Start of Dataset

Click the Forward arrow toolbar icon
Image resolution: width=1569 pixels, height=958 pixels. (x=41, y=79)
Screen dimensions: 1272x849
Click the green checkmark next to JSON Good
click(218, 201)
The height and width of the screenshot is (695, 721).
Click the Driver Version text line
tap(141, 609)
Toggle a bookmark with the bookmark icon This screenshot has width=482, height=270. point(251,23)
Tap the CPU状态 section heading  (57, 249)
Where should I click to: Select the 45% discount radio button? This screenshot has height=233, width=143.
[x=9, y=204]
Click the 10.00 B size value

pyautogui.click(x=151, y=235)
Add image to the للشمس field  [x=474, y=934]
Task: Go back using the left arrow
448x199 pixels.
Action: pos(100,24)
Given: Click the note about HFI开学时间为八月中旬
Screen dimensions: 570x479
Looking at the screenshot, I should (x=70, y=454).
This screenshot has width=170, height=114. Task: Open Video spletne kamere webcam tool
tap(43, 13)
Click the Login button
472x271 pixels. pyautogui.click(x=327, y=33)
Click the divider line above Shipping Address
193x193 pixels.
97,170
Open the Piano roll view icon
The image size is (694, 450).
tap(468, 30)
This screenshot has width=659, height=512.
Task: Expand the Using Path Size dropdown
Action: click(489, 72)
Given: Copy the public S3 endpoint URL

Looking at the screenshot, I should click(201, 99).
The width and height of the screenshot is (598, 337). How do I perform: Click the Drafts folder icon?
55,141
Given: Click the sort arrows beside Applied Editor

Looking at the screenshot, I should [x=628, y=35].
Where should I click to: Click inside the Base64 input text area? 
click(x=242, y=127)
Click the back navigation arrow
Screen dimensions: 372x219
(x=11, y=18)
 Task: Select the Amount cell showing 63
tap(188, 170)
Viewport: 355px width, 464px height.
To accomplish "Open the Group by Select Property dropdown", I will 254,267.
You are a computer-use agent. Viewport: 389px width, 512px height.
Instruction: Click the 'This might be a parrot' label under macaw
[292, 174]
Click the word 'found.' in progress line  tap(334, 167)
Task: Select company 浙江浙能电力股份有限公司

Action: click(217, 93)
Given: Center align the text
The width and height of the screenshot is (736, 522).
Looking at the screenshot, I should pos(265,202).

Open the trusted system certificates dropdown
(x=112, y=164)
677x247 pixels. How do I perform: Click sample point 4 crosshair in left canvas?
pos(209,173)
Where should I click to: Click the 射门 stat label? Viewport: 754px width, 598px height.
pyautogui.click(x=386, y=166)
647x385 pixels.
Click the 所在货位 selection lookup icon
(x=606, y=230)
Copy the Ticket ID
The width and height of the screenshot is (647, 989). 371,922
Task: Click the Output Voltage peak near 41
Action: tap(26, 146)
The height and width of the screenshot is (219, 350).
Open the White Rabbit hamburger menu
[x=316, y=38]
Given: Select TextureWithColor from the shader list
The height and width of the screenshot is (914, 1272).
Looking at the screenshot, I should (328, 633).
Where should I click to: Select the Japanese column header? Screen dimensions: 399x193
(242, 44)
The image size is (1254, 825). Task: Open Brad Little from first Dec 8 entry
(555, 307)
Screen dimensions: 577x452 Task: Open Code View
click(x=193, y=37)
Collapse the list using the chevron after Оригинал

End of Dataset

■ **Task directions**
This exercise needs each record retyped exactly as shown.

■ **Exercise response**
Click the Forward arrow toolbar icon
Image resolution: width=1569 pixels, height=958 pixels. (x=41, y=79)
Screen dimensions: 1272x849
Click the green checkmark next to JSON Good
click(218, 201)
The height and width of the screenshot is (695, 721).
Click the Driver Version text line
tap(141, 609)
Toggle a bookmark with the bookmark icon This screenshot has width=482, height=270. point(251,23)
Tap the CPU状态 section heading  (57, 249)
Where should I click to: Select the 45% discount radio button? This screenshot has height=233, width=143.
[x=9, y=204]
Click the 10.00 B size value

pyautogui.click(x=151, y=235)
Add image to the للشمس field  [x=474, y=934]
Task: Go back using the left arrow
448x199 pixels.
Action: pos(100,24)
Given: Click the note about HFI开学时间为八月中旬
Screen dimensions: 570x479
Looking at the screenshot, I should (x=70, y=454).
This screenshot has width=170, height=114. Task: Open Video spletne kamere webcam tool
tap(43, 13)
Click the Login button
472x271 pixels. pyautogui.click(x=327, y=33)
Click the divider line above Shipping Address
193x193 pixels.
97,170
Open the Piano roll view icon
The image size is (694, 450).
tap(468, 30)
This screenshot has width=659, height=512.
Task: Expand the Using Path Size dropdown
Action: click(489, 72)
Given: Copy the public S3 endpoint URL

Looking at the screenshot, I should click(201, 99).
The width and height of the screenshot is (598, 337). How do I perform: Click the Drafts folder icon?
55,141
Given: Click the sort arrows beside Applied Editor

Looking at the screenshot, I should [x=628, y=35].
Where should I click to: Click inside the Base64 input text area? 
click(x=242, y=127)
Click the back navigation arrow
Screen dimensions: 372x219
(x=11, y=18)
 Task: Select the Amount cell showing 63
tap(188, 170)
Viewport: 355px width, 464px height.
To accomplish "Open the Group by Select Property dropdown", I will 254,267.
You are a computer-use agent. Viewport: 389px width, 512px height.
Instruction: Click the 'This might be a parrot' label under macaw
[292, 174]
Click the word 'found.' in progress line  tap(334, 167)
Task: Select company 浙江浙能电力股份有限公司

Action: click(217, 93)
Given: Center align the text
The width and height of the screenshot is (736, 522).
Looking at the screenshot, I should pos(265,202).

Open the trusted system certificates dropdown
(x=112, y=164)
677x247 pixels. How do I perform: Click sample point 4 crosshair in left canvas?
pos(209,173)
Where should I click to: Click the 射门 stat label? Viewport: 754px width, 598px height.
pyautogui.click(x=386, y=166)
647x385 pixels.
Click the 所在货位 selection lookup icon
(x=606, y=230)
Copy the Ticket ID
The width and height of the screenshot is (647, 989). 371,922
Task: Click the Output Voltage peak near 41
Action: tap(26, 146)
The height and width of the screenshot is (219, 350).
Open the White Rabbit hamburger menu
[x=316, y=38]
Given: Select TextureWithColor from the shader list
The height and width of the screenshot is (914, 1272).
Looking at the screenshot, I should (328, 633).
Where should I click to: Select the Japanese column header? Screen dimensions: 399x193
(242, 44)
The image size is (1254, 825). Task: Open Brad Little from first Dec 8 entry
(555, 307)
Screen dimensions: 577x452 Task: Open Code View
click(x=193, y=37)
Collapse the list using the chevron after Оригинал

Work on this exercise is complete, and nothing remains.